___ Provided records ___

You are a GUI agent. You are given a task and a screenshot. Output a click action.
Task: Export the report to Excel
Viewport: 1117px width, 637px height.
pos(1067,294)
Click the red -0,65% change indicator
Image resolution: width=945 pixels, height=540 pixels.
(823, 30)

___

● **Task details**: Write out every one of the entries above, reproducing each line word for word.

● **Correct answer**:
You are a GUI agent. You are given a task and a screenshot. Output a click action.
Task: Export the report to Excel
Viewport: 1117px width, 637px height.
pos(1067,294)
Click the red -0,65% change indicator
Image resolution: width=945 pixels, height=540 pixels.
(823, 30)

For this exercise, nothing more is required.